A long-term perspective is indispensable for understanding today's sustainability challenges. Many of the current environmental problems are the result of long-term processes in the past. In addition, efforts at sustainable development need to consider the long-term effects and potential unintended side-effects of today's decisions.
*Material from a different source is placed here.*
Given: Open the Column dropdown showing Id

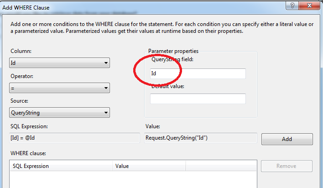Looking at the screenshot, I should tap(59, 63).
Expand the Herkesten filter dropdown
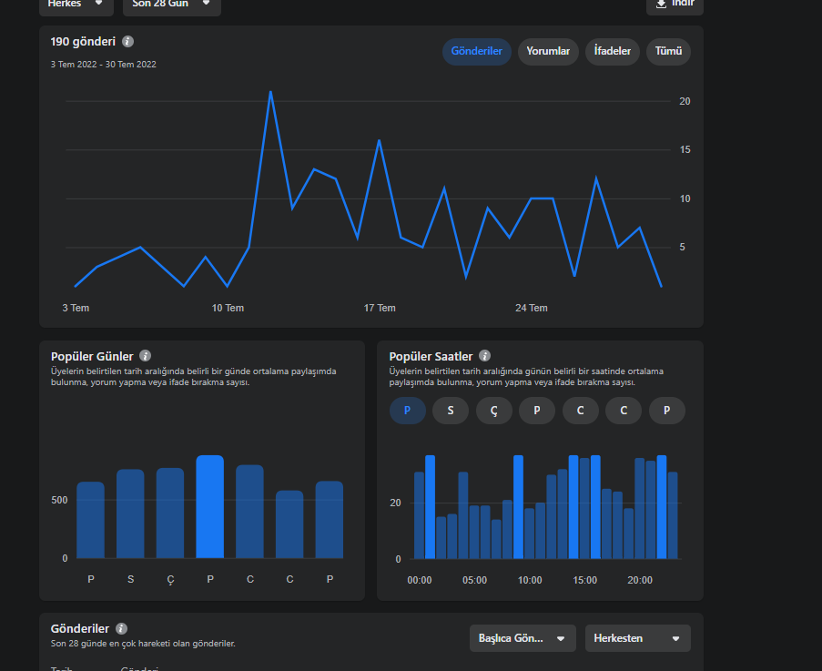 coord(637,638)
In the thematic area long-term socio-ecological research and environmental history, we investigate the changing interrelations of society and nature in a long-term perspective. Guided by a co-evolutionary understanding, we argue that societal practices shape the environment, affecting the availability of resources and the type and degree of pollution. On the other hand, the social and economic organization of societies are both cause and consequence of the respective societal metabolism and colonization efforts. One of our research foci is the investigation of sustainability challenges in the course of industrialization. We view the shift from local, solar- and biomass-based energy provision to the use of fossil energy carriers as a transition of socio-ecological regimes. This transition entails qualitative and quantitative changes in sustainability challenges. We investigate this process by critically using historical sources and data sets to apply methods like material and energy flow analyses for historical time periods.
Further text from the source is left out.